*** GIVEN RECORDS Section Begins ***

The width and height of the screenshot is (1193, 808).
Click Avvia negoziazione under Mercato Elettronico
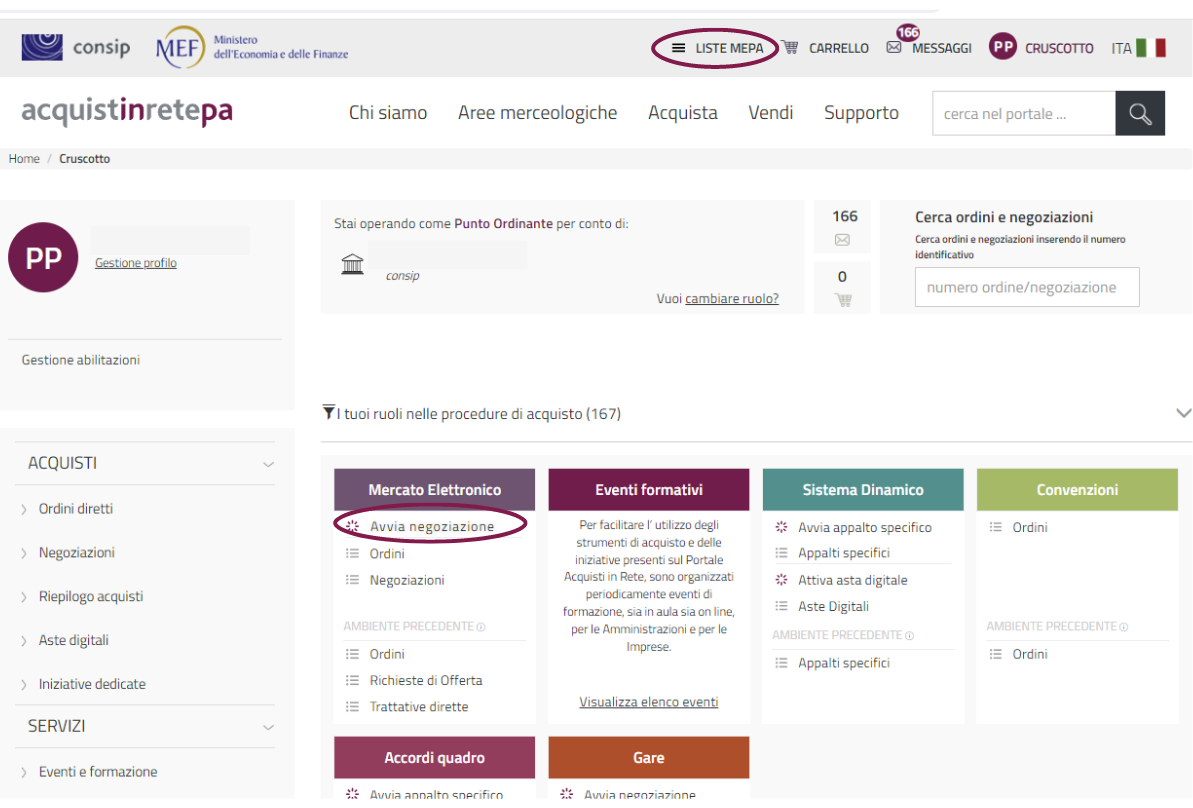431,526
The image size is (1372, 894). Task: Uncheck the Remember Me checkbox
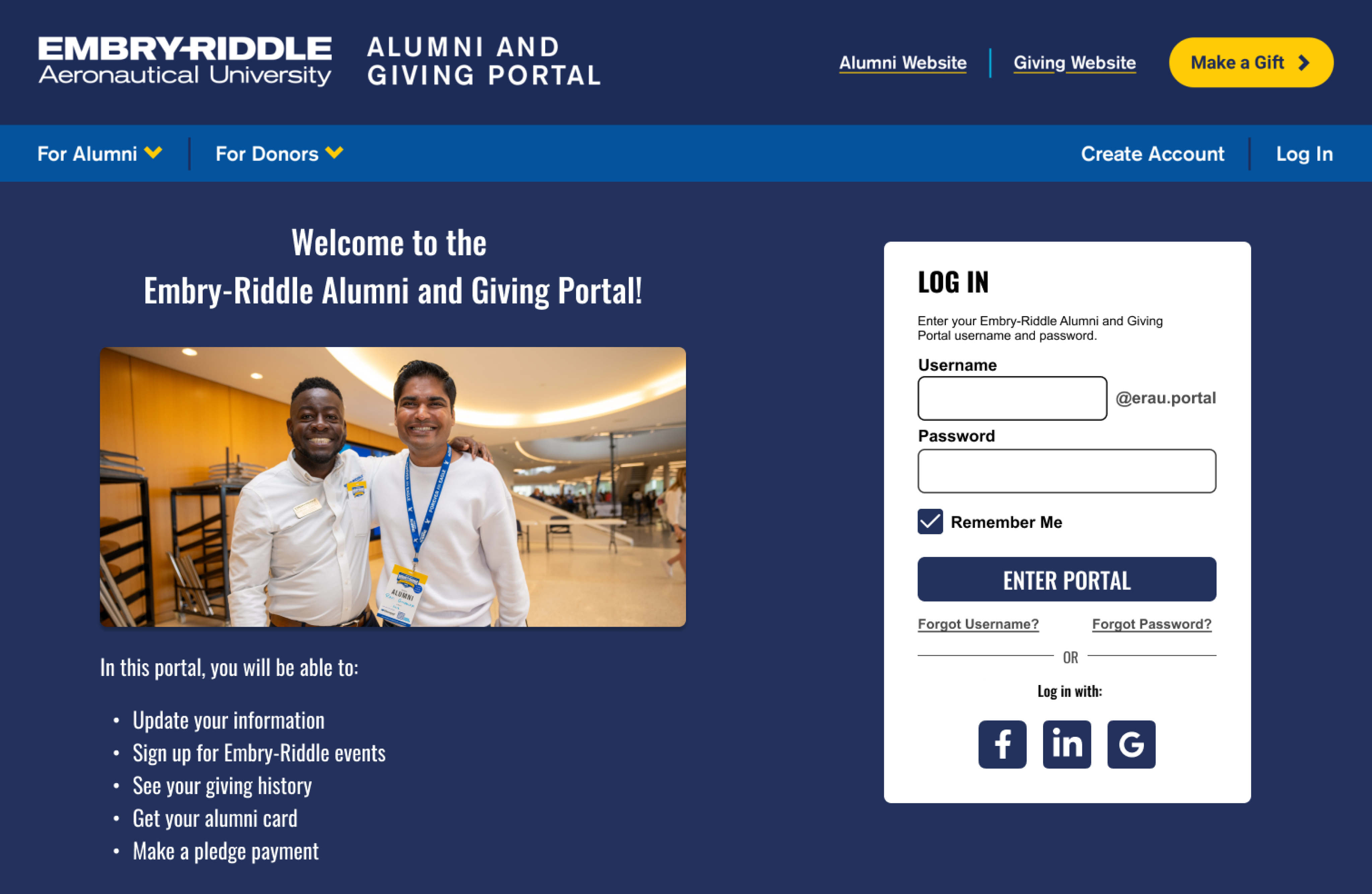(930, 522)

*** GIVEN RECORDS Section Ends ***

WHAT IS EXPECTED »
None of the pictures belong in the result. Print exactly the lines from the one containing "The image size" through the final line of the entries.

ANSWER FOR THIS EXERCISE »
The image size is (1372, 894). Task: Uncheck the Remember Me checkbox
(930, 522)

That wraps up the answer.